The literature has thus far been inconclusive as to the best combination for preventing thromboembolic events. A 2009 systematic review by Glotzbecker et al⁹ compiled data from 25 eligible articles to report on the incidence of thromboembolic disease in postoperative spine patients. Of the 9485 reported patients, they reported a DVT risk ranging from 0.3% to 31% with an overall rate of 2.1%. The study included compression devices, chemical anticoagulants, IVC filters, chemical anticoagulants, and no prophylaxis. They concluded that it is reasonable to use compression stockings as well as other compression devices to reduce the risk of DVT after spine surgery. However, because the overall risk is quite low to begin with, there is insufficient evidence to speak about the efficiency of chemical prophylaxis to reduce the risk of DVT.
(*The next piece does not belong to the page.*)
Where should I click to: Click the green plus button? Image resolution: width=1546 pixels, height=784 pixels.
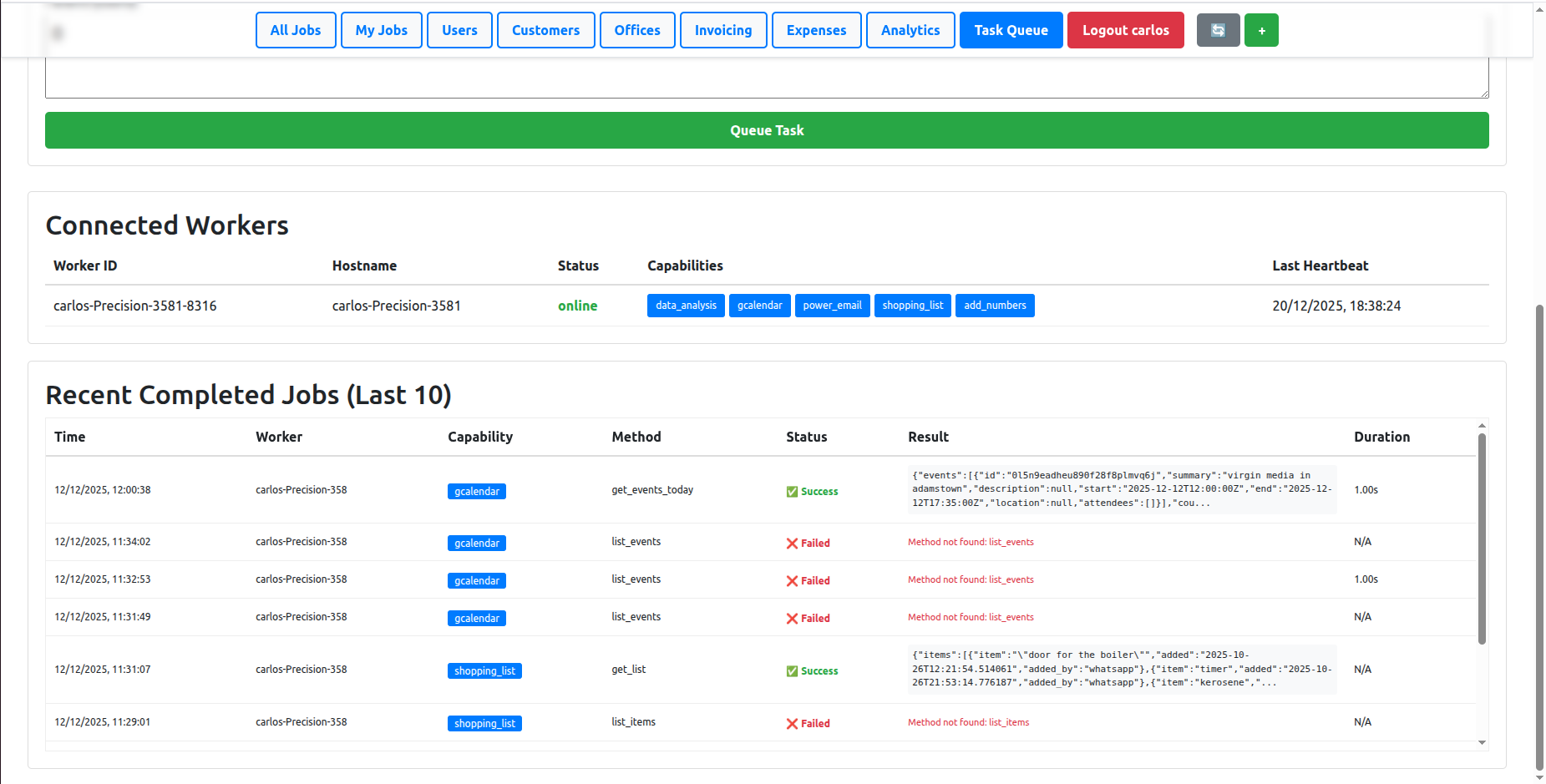point(1261,30)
Strom et al⁴⁷ published a 5-year retrospective study composed of patients undergoing both cervical and lumbar decompressive laminectomies from 2007 to 2011. The primary goal of this study was to assess the safety of LMWH when started 24 to 36 hours after degenerative spine surgery. They explained that this specific patient group was chosen because of the lack of VTE data on patients with an exposed thecal sac. Of the 367 patients included, 14 had thromboembolic complications. Comparing VTE rates of patients receiving LMWH and literature collected rates for patients receiving unfractionated heparin, this article describes LMWH as a better and more predictable prophylactic agent between the 2 and LMWH combined with mechanical prophylaxis is more effective than one alone. None of the 367 patients experienced an epidural hematoma, however, with a 0.7% hemorrhage rate, they concluded that a 24- to 36- hour delay of administration may allow sufficient hemostasis while also allowing the early prophylactic benefits. The study had an average 3-year follow-up; however, it was limited by the lack of a control group. It is for this reason that much of the literature is still inconclusive, and a prospective, controlled study is still needed.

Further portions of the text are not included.